Der faktische Herrscher Ahmed al-Sharaa hat Christen und anderen Gruppen versichert, dass sie in einem von HTS geführten Syrien sicher sind. Trotz seiner Vergangenheit als Führer der sunnitisch-muslimischen Islamistengruppierung, die Christen als Ungläubige ansieht, hat er seine militärische Uniform schnell gegen Business-Anzüge eingetauscht. Al-Sharaa erklärte westlichen Offiziellen, dass HTS weder Vergeltung an das von Alawiten dominierte Regime Bashar al-Assads suchen noch religiöse Minderheiten unterdrücken werde.

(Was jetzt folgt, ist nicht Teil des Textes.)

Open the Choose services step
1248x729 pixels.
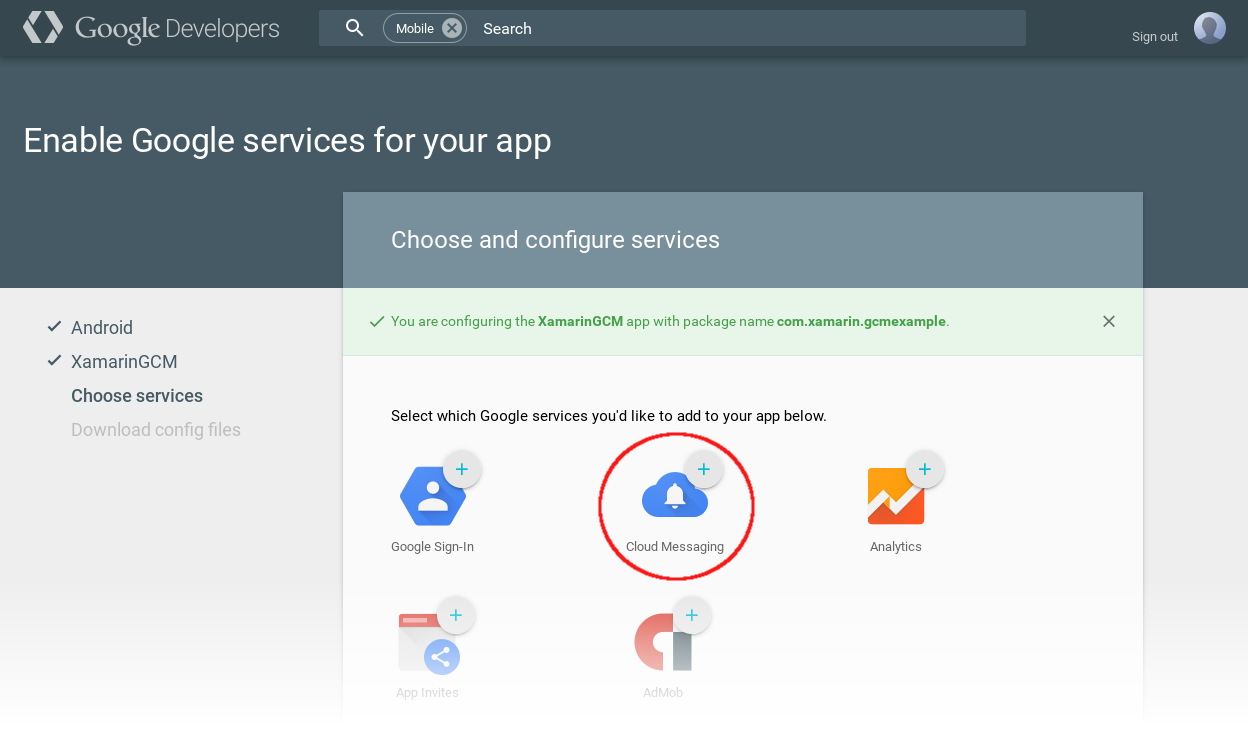click(x=137, y=396)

Doch viele Christen bleiben skeptisch. Am 18. Dezember wurde eine griechisch-orthodoxe Kirche in Hama von unbekannten Tätern angegriffen. In einem christlichen Viertel von Damaskus irritierten SUVs die Anwohner, indem sie lautstark Dschihadistenlieder spielten. Ein zirkulierendes Foto zeigt ein gepanzertes Fahrzeug mit der Nachricht: "Euer Tag wird kommen, oh Kreuzanbeter."
Bischof Andrew Bahhi von der St. Georgs Syrisch-Orthodoxen Kirche nannte die Vorfälle besorgniserregend, lobte jedoch die schnelle Reaktion von HTS, die die Angreifer zur Rechenschaft zog. Dennoch bleibt die christliche Gemeinschaft wachsam und erwartet, dass die neuen Machthaber ihre Versprechen einer gleichberechtigten Zivilgesellschaft erfüllen.
Besonders traumatisiert ist Emilia Katarina, die während des Bürgerkriegs ihren Sohn und Ehemann verlor. Ihr Misstrauen gegenüber den neuen Herrschern ist tief, nicht zuletzt aufgrund ihres persönlichen Leids. Trotz Treffen mit HTS-Vertretern bleibt die Sorge, dass sich die Ideologie der Islamisten nicht schnell ändern wird. Die Furcht vor anderen bewaffneten Gruppen verstärkt die Unsicherheit.
Während einer Predigt bei der St. Georgs Kirche konnte Katarina ihre Tränen nicht zurückhalten. In stillem Gebet hoffte sie auf die Rückkehr ihres vermissten Sohnes.